— start Provided records —

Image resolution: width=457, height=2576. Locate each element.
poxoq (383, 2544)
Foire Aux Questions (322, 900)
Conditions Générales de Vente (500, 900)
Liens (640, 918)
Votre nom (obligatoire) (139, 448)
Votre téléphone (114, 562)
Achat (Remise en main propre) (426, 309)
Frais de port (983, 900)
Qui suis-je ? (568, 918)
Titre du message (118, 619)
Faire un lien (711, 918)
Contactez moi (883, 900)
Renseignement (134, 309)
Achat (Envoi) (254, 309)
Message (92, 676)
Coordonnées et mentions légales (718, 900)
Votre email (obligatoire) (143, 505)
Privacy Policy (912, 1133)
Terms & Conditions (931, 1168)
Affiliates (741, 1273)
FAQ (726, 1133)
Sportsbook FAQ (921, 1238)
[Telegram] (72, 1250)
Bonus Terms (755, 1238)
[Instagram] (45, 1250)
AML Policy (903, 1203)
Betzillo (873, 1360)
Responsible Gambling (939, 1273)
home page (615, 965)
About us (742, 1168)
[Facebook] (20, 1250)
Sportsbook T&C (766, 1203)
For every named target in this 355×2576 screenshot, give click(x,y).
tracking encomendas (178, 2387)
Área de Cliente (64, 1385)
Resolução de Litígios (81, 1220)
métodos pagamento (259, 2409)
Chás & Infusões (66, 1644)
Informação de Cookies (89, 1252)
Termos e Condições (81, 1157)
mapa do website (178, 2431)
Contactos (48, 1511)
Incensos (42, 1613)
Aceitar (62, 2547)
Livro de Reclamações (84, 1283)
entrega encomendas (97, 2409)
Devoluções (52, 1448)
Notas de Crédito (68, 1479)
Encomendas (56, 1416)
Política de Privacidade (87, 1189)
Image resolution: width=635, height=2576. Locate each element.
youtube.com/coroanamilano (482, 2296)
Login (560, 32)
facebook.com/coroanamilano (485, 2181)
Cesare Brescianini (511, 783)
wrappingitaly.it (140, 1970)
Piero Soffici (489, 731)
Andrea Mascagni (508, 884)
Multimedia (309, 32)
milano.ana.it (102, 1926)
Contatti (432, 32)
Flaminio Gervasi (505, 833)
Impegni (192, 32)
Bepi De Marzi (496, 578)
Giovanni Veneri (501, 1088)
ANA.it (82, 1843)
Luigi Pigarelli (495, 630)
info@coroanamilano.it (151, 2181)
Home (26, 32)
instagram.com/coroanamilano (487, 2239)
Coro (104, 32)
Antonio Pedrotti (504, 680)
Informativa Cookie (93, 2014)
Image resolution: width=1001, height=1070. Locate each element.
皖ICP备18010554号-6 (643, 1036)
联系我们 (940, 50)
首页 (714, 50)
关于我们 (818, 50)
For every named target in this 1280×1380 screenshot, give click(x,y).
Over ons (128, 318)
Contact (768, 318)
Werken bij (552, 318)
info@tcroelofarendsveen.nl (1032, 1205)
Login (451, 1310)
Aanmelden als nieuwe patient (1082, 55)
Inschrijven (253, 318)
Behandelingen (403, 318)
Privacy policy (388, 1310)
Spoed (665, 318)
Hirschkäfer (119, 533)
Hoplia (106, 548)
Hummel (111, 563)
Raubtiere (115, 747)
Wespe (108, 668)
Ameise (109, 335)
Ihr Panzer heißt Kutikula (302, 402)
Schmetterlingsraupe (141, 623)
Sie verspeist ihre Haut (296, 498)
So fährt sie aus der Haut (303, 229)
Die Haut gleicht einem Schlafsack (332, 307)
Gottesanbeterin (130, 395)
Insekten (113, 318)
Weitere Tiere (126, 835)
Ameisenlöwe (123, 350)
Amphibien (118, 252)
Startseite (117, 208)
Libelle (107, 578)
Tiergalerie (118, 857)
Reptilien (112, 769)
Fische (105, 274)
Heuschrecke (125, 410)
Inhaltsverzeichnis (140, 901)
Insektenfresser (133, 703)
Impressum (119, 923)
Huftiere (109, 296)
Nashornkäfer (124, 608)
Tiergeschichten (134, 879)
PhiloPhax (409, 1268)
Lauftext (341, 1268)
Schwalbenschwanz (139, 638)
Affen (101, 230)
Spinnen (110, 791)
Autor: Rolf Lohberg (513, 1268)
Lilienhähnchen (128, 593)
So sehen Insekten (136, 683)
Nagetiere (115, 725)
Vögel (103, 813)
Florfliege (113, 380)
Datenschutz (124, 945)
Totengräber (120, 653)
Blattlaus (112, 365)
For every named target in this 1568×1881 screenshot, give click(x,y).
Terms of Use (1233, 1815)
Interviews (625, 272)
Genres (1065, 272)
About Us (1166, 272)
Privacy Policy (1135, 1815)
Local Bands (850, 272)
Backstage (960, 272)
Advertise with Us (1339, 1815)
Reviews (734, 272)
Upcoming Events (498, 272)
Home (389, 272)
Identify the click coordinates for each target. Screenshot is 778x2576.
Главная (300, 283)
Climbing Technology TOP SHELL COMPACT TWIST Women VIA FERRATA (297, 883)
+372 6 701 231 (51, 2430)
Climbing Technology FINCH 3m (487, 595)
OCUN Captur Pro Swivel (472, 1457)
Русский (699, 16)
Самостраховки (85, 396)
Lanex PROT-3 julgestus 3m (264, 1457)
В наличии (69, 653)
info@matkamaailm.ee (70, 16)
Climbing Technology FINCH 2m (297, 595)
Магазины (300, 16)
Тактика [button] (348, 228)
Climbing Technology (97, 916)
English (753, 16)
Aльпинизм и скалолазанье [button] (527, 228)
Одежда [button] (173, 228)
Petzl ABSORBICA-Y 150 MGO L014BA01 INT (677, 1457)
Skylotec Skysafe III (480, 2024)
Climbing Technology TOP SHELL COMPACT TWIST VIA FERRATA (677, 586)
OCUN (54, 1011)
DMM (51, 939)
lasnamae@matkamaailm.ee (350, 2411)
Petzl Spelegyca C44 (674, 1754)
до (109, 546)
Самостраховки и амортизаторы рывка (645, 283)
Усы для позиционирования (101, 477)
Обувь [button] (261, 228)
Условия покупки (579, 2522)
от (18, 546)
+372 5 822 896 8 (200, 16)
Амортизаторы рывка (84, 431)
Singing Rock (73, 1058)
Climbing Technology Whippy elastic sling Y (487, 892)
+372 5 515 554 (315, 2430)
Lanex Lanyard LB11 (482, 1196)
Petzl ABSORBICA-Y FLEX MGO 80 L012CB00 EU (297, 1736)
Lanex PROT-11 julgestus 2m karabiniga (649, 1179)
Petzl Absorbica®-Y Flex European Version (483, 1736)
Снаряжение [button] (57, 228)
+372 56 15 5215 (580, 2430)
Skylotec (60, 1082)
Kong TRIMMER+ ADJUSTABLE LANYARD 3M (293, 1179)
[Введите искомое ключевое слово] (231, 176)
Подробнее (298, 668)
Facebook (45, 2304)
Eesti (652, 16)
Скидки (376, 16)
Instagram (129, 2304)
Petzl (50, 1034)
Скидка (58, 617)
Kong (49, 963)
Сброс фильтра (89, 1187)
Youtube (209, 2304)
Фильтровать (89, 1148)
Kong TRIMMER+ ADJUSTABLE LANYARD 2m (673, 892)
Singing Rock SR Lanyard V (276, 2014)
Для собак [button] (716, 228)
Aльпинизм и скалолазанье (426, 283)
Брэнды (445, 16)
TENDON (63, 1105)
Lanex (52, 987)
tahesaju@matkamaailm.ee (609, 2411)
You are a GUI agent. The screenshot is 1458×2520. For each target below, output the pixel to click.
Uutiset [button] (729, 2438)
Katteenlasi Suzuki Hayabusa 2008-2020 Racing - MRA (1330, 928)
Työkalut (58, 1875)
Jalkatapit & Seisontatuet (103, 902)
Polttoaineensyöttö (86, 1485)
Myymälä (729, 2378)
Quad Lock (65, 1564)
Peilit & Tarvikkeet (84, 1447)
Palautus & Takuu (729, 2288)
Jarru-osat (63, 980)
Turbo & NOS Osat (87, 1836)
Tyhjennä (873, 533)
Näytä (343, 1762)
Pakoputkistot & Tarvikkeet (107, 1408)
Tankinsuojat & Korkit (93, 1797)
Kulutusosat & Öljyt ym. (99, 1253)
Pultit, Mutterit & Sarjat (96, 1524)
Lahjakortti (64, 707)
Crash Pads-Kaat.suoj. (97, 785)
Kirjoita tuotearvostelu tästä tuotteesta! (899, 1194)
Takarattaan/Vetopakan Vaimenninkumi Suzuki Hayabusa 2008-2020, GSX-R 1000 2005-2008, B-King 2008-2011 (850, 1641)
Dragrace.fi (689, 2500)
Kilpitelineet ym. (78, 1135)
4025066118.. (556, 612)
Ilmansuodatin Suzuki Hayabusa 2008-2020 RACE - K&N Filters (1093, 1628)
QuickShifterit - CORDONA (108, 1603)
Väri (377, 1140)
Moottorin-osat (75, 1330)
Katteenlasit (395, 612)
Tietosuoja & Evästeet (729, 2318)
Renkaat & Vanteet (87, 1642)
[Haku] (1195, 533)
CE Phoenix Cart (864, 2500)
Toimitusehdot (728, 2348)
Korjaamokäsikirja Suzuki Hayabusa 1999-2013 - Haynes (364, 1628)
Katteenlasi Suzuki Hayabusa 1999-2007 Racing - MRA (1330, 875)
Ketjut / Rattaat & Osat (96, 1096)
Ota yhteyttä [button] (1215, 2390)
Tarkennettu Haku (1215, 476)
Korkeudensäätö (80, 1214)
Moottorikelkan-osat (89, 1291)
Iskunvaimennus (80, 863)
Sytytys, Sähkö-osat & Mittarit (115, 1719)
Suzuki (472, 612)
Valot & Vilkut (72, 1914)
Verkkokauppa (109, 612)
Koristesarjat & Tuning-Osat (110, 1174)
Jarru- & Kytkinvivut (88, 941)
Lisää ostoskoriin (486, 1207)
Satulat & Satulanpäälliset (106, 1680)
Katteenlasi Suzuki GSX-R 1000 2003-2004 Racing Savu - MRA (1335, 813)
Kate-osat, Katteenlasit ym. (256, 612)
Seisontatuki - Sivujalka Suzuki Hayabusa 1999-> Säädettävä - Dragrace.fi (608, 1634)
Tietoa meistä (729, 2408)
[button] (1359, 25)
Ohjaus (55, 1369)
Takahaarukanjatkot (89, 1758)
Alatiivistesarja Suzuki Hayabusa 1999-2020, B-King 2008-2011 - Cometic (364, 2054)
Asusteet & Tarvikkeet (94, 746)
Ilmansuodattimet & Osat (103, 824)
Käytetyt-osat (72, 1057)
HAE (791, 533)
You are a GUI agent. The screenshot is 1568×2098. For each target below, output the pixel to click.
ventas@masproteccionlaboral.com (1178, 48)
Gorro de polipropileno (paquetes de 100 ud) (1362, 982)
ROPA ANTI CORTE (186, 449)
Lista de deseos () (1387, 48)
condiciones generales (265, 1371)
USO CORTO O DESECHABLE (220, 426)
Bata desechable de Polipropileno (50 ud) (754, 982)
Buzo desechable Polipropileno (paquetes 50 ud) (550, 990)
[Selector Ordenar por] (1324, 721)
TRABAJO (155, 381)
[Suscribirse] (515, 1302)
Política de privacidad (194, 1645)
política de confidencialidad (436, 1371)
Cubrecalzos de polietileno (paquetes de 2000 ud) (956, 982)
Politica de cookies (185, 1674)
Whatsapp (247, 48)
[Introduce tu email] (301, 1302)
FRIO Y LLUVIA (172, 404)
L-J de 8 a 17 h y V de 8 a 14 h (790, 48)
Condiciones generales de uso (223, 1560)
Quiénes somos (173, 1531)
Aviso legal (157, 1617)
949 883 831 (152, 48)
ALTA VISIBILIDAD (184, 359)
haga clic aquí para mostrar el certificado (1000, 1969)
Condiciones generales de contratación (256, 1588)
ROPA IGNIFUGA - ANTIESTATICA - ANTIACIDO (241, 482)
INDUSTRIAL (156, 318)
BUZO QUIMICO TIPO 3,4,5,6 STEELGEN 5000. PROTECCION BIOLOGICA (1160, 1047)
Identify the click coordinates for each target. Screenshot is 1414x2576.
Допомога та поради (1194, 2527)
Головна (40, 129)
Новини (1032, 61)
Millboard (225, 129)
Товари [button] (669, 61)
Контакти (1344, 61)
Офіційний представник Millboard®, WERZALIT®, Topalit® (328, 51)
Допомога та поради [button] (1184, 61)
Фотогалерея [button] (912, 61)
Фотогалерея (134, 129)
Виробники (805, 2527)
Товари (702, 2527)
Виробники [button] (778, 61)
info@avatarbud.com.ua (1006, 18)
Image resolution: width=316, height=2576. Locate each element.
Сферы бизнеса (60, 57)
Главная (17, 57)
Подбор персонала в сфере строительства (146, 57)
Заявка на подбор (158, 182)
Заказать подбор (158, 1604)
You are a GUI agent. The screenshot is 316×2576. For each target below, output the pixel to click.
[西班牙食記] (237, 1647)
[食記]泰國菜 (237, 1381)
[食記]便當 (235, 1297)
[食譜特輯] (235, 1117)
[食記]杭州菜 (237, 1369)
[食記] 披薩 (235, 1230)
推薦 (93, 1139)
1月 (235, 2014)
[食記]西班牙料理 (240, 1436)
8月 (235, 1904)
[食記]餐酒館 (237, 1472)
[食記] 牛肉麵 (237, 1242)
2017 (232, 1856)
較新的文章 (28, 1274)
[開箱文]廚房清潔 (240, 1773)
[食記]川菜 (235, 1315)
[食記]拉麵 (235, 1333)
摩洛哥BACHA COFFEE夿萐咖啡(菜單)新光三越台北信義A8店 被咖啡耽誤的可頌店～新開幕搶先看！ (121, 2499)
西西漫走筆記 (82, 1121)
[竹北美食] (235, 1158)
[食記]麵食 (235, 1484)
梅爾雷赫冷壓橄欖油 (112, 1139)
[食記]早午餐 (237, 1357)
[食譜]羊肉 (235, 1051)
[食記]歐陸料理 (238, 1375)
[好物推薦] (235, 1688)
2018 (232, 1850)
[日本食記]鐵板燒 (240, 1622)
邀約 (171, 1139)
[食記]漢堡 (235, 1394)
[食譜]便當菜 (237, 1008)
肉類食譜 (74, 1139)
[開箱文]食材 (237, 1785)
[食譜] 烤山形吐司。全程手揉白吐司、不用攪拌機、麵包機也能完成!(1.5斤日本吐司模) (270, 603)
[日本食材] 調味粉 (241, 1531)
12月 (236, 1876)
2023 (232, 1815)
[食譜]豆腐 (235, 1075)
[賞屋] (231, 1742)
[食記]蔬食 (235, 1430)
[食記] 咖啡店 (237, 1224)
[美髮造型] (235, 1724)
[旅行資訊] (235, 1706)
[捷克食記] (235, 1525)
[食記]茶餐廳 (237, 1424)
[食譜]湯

— end Provided records —

▶ _Task_: Copy the rows from the line with "Bepi De Marzi (496, 578)" up to and including the line with "So fährt sie aus der Haut (303, 229)", shifting every answer coordinate by adding 7 to both x and y. Keep the request lines in the span, leaving them unchanged.

▶ _Output_:
Bepi De Marzi (503, 585)
Giovanni Veneri (508, 1095)
ANA.it (89, 1850)
Luigi Pigarelli (502, 637)
info@coroanamilano.it (158, 2188)
Home (33, 39)
instagram.com/coroanamilano (494, 2246)
Coro (111, 39)
Antonio Pedrotti (511, 687)
Informativa Cookie (100, 2021)
Image resolution: width=1001, height=1070. Locate each element.
皖ICP备18010554号-6 (650, 1043)
联系我们 (947, 57)
首页 (721, 57)
关于我们 (825, 57)
For every named target in this 1280×1380 screenshot, give click(x,y).
Over ons (135, 325)
Contact (775, 325)
Werken bij (559, 325)
info@tcroelofarendsveen.nl (1039, 1212)
Login (458, 1317)
Aanmelden als nieuwe patient (1089, 62)
Inschrijven (260, 325)
Behandelingen (410, 325)
Privacy policy (395, 1317)
Spoed (672, 325)
Hirschkäfer (126, 540)
Hoplia (113, 555)
Hummel (118, 570)
Raubtiere (122, 754)
Wespe (115, 675)
Ameise (116, 342)
Ihr Panzer heißt Kutikula (309, 409)
Schmetterlingsraupe (148, 630)
Sie verspeist ihre Haut (303, 505)
So fährt sie aus der Haut (310, 236)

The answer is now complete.